In 1961, Richard M. Nixon, who had just lost the election, oversaw the vote tabulation and had to decide whether to recognize competing electors from the new state of Hawaii. Mr. Nixon ultimately made a decision that hurt his vote total but had no effect on the final result that John F. Kennedy had won. Forty years later, after the 2000 election, Al Gore had to reject objections from his fellow Democrats and certify the victory of George W. Bush, who had won the state of Florida after the Supreme Court ordered a recount ended in that state.
Since the election, Mr. Pence has sent mixed messages about how far he would be willing to go to help Mr. Trump. In the early days of the transition, Mr. Pence fended off requests from the president’s loyalists to back specious claims about election fraud. But more recently, he publicly praised the failed lawsuit brought by the attorney general of Texas to have votes from battleground states thrown out.
Democrats said they were confident that Mr. Biden would emerge unscathed, but his transition team has begun coordinating with Speaker Nancy Pelosi and Senator Chuck Schumer of New York, the minority leader, to prepare for the possibility that one or more senator would sign onto the challenges.
Mr. Brooks has been trying to drum up support. He met last week with about a half-dozen senators, including Mike Lee of Utah, and separately with the conservative House Freedom Caucus.
“My No. 1 goal is to fix a badly flawed American election system that too easily permits voter fraud and election theft,” Mr. Brooks said. “A possible bonus from achieving that goal is that Donald Trump would win the Electoral College officially, as I believe he in fact did if you only count lawful votes by eligible American citizens and exclude all illegal votes.”
It remains unclear how broad a coalition he could build. More than 60 percent of House Republicans, including the top two party leaders, joined a legal brief supporting the unsuccessful Texas lawsuit asking the Supreme Court to overturn the election results. But it is one thing to sign a legal brief and another to officially contest the outcome on the House floor.
Some Republicans including Representative Scott Perry of Pennsylvania and Matt Gaetz have also signaled they could support an objection. Mr. Brooks said he had been speaking with others who were interested. But prominent allies of the president who have thrown themselves headfirst into earlier fights, like Representative Jim Jordan of Ohio or even the House minority leader, Representative Kevin McCarthy of California, have so far been publicly noncommittal.

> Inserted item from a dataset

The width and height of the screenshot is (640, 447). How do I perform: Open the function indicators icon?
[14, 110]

“All eyes are on Jan. 6,” Mr. Gaetz said on Fox News Friday night after the Supreme Court rejected Texas’ suit. “I suspect there will be a little bit of debate and discourse in the Congress as we go through the process of certifying the electors. We still think there is evidence that needs to be considered.”
Mr. Paul, Republican of Kentucky, said he would “wait and see how all the legal cases turn out” before deciding what to do.

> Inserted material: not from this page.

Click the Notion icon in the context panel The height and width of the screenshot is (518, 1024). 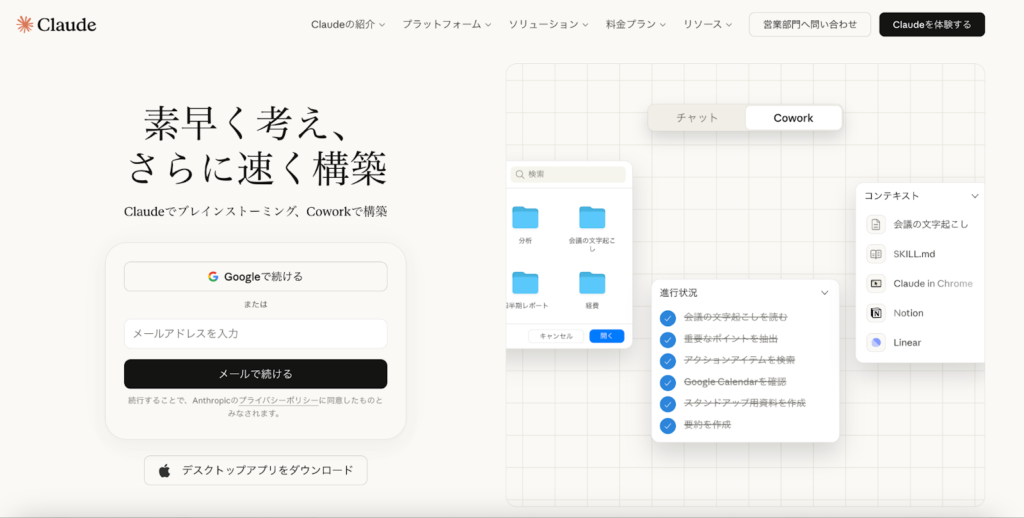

Mr. Johnson plans to hold a hearing this week “examining the irregularities in the 2020 election,” featuring Ken Starr, the former independent counsel who is a favorite of the right, and at least two lawyers who have argued election challenges for Mr. Trump. Whether he proceeds to challenge results on Jan. 6, he told reporters last week, “depends on what we find out.”
Maggie Haberman contributed reporting.